## WHAT IS ASKED
Convert every line of the items below into a JSON list of strings, one string per line, omitting blank lines.

## ENTRIES PROVIDED
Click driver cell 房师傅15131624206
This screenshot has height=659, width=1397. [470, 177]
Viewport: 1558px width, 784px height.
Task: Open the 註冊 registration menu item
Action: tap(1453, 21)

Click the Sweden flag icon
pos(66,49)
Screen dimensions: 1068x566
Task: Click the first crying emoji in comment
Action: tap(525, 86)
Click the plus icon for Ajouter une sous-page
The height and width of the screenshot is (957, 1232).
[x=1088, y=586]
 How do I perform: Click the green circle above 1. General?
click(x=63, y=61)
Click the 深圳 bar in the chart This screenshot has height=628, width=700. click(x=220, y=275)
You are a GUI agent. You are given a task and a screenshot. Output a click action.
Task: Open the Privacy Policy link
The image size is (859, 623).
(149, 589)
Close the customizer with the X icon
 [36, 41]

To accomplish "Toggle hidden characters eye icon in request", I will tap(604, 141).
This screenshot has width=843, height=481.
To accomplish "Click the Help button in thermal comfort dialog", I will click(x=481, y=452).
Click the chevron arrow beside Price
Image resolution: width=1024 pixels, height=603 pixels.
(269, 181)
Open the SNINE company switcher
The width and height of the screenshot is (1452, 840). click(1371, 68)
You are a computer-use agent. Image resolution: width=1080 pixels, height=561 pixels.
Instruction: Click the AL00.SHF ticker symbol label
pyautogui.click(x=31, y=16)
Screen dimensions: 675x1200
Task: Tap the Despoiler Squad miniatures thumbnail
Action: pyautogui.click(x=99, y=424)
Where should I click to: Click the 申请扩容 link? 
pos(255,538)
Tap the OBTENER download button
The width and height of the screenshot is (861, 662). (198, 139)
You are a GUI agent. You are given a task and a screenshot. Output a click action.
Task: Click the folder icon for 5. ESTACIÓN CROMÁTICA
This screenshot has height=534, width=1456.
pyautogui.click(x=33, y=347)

## RESULT FOR THIS TASK
[
  "Click driver cell 房师傅15131624206",
  "This screenshot has height=659, width=1397. [470, 177]",
  "Viewport: 1558px width, 784px height.",
  "Task: Open the 註冊 registration menu item",
  "Action: tap(1453, 21)",
  "Click the Sweden flag icon",
  "pos(66,49)",
  "Screen dimensions: 1068x566",
  "Task: Click the first crying emoji in comment",
  "Action: tap(525, 86)",
  "Click the plus icon for Ajouter une sous-page",
  "The height and width of the screenshot is (957, 1232).",
  "[x=1088, y=586]",
  " How do I perform: Click the green circle above 1. General?",
  "click(x=63, y=61)",
  "Click the 深圳 bar in the chart This screenshot has height=628, width=700. click(x=220, y=275)",
  "You are a GUI agent. You are given a task and a screenshot. Output a click action.",
  "Task: Open the Privacy Policy link",
  "The image size is (859, 623).",
  "(149, 589)",
  "Close the customizer with the X icon",
  " [36, 41]",
  "To accomplish \"Toggle hidden characters eye icon in request\", I will tap(604, 141).",
  "This screenshot has width=843, height=481.",
  "To accomplish \"Click the Help button in thermal comfort dialog\", I will click(x=481, y=452).",
  "Click the chevron arrow beside Price",
  "Image resolution: width=1024 pixels, height=603 pixels.",
  "(269, 181)",
  "Open the SNINE company switcher",
  "The width and height of the screenshot is (1452, 840). click(1371, 68)",
  "You are a computer-use agent. Image resolution: width=1080 pixels, height=561 pixels.",
  "Instruction: Click the AL00.SHF ticker symbol label",
  "pyautogui.click(x=31, y=16)",
  "Screen dimensions: 675x1200",
  "Task: Tap the Despoiler Squad miniatures thumbnail",
  "Action: pyautogui.click(x=99, y=424)",
  "Where should I click to: Click the 申请扩容 link? ",
  "pos(255,538)",
  "Tap the OBTENER download button",
  "The width and height of the screenshot is (861, 662). (198, 139)",
  "You are a GUI agent. You are given a task and a screenshot. Output a click action.",
  "Task: Click the folder icon for 5. ESTACIÓN CROMÁTICA",
  "This screenshot has height=534, width=1456.",
  "pyautogui.click(x=33, y=347)"
]